A higher price does not always indicate a higher quality. To get the most “bang for your buck” consider the thread count, stitch count, and the fabric content of items prior to purchasing. Fabric contents are always written on a tag somewhere on the clothing. Natural fabrics like real cotton are superior to polyester blends, for example, because polyester blended with other fabrics pills up. If you focus on buying quality items, you’ll spend less money replacing cheaply made clothing.
4. Know when to invest, cover your staples
Everyone’s “staples” vary depending on personal style and needs, but it is important to identify your staples to focus your wardrobe development. Staples should last you a long time, so it is okay to invest in things you will wear again and again. For example, I invested in a black wool coat at age 11 and am still wearing and receiving compliments on it eight years later. Smart shopping pays off.
I can’t overemphasize the importance of developing your own eye for style, and not mindlessly dressing with trends. Trends may serve as inspiration and be something you play off of, but they can never be a substitute for a good sense of style. Bottom line is, when it comes to fashion, you do you.

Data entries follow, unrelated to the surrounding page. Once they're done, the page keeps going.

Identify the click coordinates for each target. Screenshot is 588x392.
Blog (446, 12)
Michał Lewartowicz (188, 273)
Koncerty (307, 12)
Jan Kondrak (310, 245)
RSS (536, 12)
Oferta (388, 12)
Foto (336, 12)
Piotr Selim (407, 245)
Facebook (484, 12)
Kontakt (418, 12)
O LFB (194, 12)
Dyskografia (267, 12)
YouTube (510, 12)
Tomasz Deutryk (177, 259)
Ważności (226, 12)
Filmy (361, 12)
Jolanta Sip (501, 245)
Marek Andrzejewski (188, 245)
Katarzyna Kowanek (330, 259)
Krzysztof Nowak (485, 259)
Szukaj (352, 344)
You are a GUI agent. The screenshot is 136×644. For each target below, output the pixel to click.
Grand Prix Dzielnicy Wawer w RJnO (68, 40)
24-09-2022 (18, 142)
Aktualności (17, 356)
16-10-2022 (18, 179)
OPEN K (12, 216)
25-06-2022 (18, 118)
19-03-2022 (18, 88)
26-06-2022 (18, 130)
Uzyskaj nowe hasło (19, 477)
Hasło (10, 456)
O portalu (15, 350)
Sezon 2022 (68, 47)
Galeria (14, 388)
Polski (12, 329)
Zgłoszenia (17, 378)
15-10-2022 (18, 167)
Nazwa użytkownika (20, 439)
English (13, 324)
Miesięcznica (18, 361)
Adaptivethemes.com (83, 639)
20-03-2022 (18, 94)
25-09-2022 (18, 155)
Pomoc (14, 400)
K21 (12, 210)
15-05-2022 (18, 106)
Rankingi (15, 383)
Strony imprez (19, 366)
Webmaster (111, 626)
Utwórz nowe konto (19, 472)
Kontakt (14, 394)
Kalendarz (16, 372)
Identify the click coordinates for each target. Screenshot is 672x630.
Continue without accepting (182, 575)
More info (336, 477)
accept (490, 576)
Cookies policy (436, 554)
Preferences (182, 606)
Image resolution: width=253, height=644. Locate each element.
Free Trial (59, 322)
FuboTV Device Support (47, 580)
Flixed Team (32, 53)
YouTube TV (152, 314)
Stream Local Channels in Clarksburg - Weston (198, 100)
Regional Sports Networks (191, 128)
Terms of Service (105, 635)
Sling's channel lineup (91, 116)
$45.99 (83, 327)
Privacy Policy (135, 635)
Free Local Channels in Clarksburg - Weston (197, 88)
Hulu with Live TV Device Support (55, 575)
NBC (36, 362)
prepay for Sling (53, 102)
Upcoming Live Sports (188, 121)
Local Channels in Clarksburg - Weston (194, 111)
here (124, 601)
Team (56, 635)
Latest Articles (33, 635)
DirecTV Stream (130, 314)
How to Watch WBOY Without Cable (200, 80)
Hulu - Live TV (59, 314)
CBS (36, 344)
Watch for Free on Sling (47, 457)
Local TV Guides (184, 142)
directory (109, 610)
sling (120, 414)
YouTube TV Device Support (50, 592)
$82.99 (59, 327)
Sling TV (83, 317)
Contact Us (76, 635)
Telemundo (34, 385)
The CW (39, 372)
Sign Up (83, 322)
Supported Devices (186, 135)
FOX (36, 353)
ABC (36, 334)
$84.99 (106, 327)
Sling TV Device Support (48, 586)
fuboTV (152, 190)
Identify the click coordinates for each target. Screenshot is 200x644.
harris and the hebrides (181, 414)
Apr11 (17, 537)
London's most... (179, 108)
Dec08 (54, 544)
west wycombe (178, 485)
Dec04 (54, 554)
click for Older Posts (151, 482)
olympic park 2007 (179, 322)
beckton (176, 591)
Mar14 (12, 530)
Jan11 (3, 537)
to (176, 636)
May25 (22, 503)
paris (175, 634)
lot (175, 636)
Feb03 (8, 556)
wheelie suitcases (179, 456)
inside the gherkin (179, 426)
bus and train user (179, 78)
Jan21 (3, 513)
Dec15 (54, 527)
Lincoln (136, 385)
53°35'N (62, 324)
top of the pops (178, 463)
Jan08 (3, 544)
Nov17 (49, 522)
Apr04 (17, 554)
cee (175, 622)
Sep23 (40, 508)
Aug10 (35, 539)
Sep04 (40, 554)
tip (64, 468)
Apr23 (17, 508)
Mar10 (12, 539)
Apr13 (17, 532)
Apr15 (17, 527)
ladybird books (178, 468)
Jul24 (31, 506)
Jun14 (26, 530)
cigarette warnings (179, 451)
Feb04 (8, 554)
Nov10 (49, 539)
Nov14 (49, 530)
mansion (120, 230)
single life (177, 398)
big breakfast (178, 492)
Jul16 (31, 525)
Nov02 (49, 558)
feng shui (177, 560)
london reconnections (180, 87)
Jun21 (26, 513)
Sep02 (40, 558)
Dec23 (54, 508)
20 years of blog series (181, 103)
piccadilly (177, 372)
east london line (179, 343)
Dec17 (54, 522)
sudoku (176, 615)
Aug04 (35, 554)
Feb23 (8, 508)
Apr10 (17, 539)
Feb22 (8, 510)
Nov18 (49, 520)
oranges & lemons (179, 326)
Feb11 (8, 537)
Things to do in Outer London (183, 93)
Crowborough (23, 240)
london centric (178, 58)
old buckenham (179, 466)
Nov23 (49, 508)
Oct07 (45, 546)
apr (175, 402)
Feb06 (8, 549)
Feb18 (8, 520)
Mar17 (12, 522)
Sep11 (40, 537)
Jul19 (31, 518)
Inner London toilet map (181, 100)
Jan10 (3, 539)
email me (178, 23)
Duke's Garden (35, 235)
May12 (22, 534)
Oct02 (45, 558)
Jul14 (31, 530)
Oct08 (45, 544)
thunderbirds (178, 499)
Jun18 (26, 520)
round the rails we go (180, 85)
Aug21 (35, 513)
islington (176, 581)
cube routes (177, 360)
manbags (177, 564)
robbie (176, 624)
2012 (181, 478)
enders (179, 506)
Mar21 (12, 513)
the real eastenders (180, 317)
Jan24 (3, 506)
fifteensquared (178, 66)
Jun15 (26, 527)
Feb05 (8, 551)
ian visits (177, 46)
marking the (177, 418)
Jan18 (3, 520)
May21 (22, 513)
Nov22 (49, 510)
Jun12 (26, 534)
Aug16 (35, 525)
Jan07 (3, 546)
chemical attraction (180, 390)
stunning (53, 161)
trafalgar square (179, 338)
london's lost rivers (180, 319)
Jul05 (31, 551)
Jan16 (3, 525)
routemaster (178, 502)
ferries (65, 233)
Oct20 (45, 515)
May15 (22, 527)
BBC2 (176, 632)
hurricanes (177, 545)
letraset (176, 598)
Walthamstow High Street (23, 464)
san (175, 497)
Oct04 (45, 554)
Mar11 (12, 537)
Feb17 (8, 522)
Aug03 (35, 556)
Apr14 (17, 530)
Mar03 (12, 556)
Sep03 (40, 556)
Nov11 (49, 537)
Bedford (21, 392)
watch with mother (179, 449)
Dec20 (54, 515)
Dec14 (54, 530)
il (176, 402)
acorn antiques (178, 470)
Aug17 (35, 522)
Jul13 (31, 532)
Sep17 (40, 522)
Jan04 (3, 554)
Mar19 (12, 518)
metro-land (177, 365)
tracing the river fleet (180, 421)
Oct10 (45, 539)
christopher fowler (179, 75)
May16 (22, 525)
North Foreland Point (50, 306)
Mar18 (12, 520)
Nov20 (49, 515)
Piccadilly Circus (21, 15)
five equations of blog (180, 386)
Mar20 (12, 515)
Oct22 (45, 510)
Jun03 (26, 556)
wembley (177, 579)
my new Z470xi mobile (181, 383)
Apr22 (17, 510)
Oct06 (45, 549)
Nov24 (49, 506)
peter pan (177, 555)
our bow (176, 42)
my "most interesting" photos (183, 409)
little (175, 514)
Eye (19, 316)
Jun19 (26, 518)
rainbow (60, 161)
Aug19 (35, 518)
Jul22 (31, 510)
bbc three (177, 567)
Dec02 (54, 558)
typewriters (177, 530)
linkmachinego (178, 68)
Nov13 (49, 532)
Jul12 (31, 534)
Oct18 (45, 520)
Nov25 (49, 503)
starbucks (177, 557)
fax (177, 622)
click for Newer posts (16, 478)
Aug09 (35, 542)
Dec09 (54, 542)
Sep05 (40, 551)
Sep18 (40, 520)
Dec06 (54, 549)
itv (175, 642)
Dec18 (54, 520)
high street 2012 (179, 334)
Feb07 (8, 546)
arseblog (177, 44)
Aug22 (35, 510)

But what if “you do you” doesn’t seem so simple when it comes to clothing? How do you figure out what your personal style is? There’s no easy answer, but a good place to start is to start just by looking. Look through magazines, fashion sites, and lookbooks before you even head into a store. Find people who dress in a way you like and break their look down piece by piece. What do you like about their outfit? How can you achieve a similar look and put your own spin on it? Come up with a list of a few key items you want the most to direct your shopping efforts. Shop deliberately. If you go into a store without a plan of what you want, you will waste money and most likely make random purchases that won’t satisfy you in the long run. Overall, building a wardrobe is a fun process that when a little bit of thought is invested can pay big dividends.